5 Ways to Stay Healthy

Our family is healthy not skinny. Although, truth be told, we are probably skinny by today’s standards, I want our daughter to understand the importance of living a healthy lifestyle. I want her to understand that we don’t eat the way we do and work out the way we do in order to be skinny… we do it to be healthy. Our health is something we don’t take for granted. Not for one second. So why wouldn’t we want to be the best versions of ourselves that we could be? That means making healthy choices in the foods we eat and making working out a priority. Granted, I no longer go to the gym as often as I did pre-baby but I do find activities that burn calories and I can do with Harper. So how do we do this? Let me share a few things that have helped us.

5 Ways to Stay Healthy

1). Meal Planning is KEY. Seriously, this is one of my biggest pieces of advice and Ryan and I have done it ever since we got married. It’s one of our Sunday activities. We sit down together (usually during H’s afternoon nap) and make a list of what we’ll have for dinner each night. After that, we come up with a grocery list that will produce those meals, along with whatever else we need for breakfasts and lunches. This helps us from buying unnecessary items (and spend more money) as well as keeps us from just randomly snacking because we know what we’re going to eat and we can stick with it.

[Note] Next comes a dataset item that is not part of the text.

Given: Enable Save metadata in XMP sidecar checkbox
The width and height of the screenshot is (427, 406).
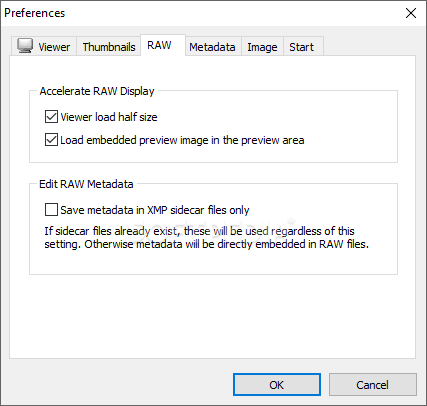Looking at the screenshot, I should 51,210.
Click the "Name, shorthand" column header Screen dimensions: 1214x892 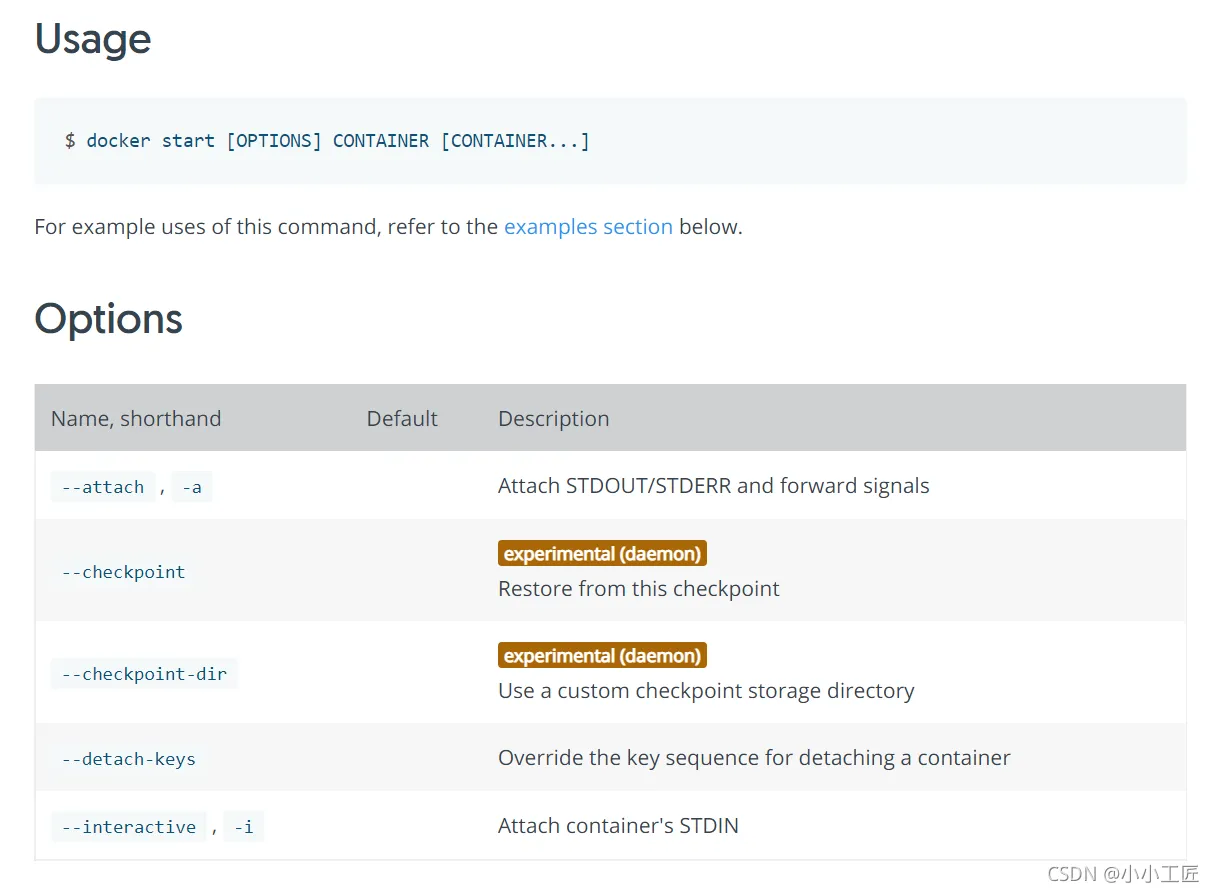136,419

2). Create Go-To Breakfast and Lunch Meals and always have those items on hand. By that I mean that there are probably several things you gravitate to for breakfast and lunch. Make your list and always have it those items in the fridge so if you’re thinking, “I don’t know what I should eat,” you already have a list of what you can make. For our breakfasts, it’s smoothies, scrambled eggs with cheese and peppers, oatmeal with frozen or fresh berries and a little bit of maple syrup or brown sugar, breakfast sandwiches (English muffin, cheese, ham) with some fruit on the side, yogurt with granola and berries, or, if all else fails, a bowl of Cheerios and a banana. For lunch, we love wraps so a whole-wheat tortilla filled with fresh deli meat and cheese, spinach leaves, tomato, and a little smear of laughing cow cheese. I could eat this every day. Sides- veggies and hummus, apple with peanut butter, and some string cheese.

Go-To Breakfast and Lunches 3). Sunday Snack Prep Day. That’s right, on Sundays I always prep our snacks for the week. It sounds tedious but really it’s not. I wash and chop up the veggies (bell peppers, carrots, celery, broccoli, and cauliflower are a few favs) and then they’re ready to go for when we want to snack. They’re great dipped in hummus as well as a homemade ranch dip. I also make my homemade Lara bars, which are snack favorites here as well. Other snack items include- sharp cheddar with a few dates, almonds, laughing cow cheese and some wheat thins, fruit, greek yogurt with honey, and homemade trail mix (peanuts, almonds, dried fruit, dark chocolate chips).

Snack Prep

4). Make Working Out a Priority. This is probably my biggest struggle (because of the time factor) but it is so important. Healthy eating alone isn’t going to keep you toned. You have to work at it and the results will make you happy. The key is finding something you actually enjoy doing that doesn’t seem like a work out. During the summer, I took Harper walking in our neighborhood almost every morning. That’s 50 pounds I was pushing up and down hills for 45 minutes. That’ll get your booty and quads toned. What else? We like road biking at the peninsula, playing tennis, yoga, workout DVDs (Jackie Warner and Jillian Michaels), and now that it’s winter, cross country skiing! If I actually get to the gym I love doing classes- step, zumba, pilates, weights. The key is just to do something and stick with it. I always think “I can spend at least half an hour for my health” and that’s the truth.

Workout pics

5). Keep the Junk OUT OF THE HOUSE. This may seem like a simple statement but it truly makes a difference. If you don’t buy junk food, you won’t have it around to eat. If you’re going to snack, you’re forced to make healthy choices. I’m not saying that you never get to eat “junk food” but if you do, do it moderation. Case in point, today after church we went out for breakfast and what did I have? The chicken fried steak covered in gravy with 2 eggs, 2 slices and Italian toast, home fries, and a coffee. Just writing all of that makes me laugh. I’m not even 5’2’’ yet I still managed to eat every single bite (to be fair, I didn’t eat dinner, as I’m still full). But that’s not the norm; I can’t tell you the last time I ate a meal like that. Was it delicious? Yes. Will I eat again anytime soon? Definitely not.

So there are five basic strategies to stay healthy. They work for our family. What strategies work for you?